→ What is required: Return the count of lines in the records that include the string "computer", and nothing besides it.

(Data for processing Opens)

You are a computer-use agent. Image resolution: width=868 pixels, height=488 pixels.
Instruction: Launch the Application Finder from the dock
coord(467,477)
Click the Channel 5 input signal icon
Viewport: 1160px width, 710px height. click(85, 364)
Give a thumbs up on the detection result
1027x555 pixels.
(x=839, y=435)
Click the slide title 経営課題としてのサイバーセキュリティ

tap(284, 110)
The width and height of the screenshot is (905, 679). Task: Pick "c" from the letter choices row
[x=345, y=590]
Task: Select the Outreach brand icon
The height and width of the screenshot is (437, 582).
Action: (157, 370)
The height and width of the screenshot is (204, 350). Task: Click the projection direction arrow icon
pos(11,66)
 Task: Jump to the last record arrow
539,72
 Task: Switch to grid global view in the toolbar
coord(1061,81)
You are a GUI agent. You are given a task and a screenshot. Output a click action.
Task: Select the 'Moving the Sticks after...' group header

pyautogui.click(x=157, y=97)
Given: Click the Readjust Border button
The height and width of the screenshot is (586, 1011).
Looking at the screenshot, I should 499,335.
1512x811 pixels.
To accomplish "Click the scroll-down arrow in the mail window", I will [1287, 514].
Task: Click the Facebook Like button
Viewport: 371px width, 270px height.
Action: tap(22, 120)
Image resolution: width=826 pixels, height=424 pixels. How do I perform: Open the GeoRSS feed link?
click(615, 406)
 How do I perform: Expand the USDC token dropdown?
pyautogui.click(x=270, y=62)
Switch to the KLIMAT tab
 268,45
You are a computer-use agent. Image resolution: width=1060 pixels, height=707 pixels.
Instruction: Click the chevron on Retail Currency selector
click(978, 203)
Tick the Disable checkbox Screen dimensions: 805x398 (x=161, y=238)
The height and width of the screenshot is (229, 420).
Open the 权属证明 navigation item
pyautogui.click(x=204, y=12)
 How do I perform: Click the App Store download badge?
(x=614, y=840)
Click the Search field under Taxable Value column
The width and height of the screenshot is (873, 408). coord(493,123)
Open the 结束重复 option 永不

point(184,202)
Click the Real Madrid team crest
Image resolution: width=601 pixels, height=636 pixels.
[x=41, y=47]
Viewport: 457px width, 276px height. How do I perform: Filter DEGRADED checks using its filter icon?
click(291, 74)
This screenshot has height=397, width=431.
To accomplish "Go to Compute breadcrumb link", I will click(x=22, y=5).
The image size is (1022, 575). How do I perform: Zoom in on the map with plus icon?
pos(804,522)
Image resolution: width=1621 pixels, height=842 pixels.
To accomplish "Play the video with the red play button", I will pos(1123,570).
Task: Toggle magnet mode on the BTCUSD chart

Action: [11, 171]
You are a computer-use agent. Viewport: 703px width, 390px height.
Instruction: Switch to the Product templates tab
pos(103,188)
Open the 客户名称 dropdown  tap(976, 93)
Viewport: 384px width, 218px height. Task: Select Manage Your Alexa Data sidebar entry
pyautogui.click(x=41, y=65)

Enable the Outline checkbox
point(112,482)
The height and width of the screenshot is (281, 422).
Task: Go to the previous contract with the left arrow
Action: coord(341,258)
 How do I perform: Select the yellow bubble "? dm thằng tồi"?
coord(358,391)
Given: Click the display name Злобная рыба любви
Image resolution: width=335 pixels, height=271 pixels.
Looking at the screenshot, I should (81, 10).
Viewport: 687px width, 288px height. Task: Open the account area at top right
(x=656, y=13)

(Data for processing Closes)

→ Written response: 3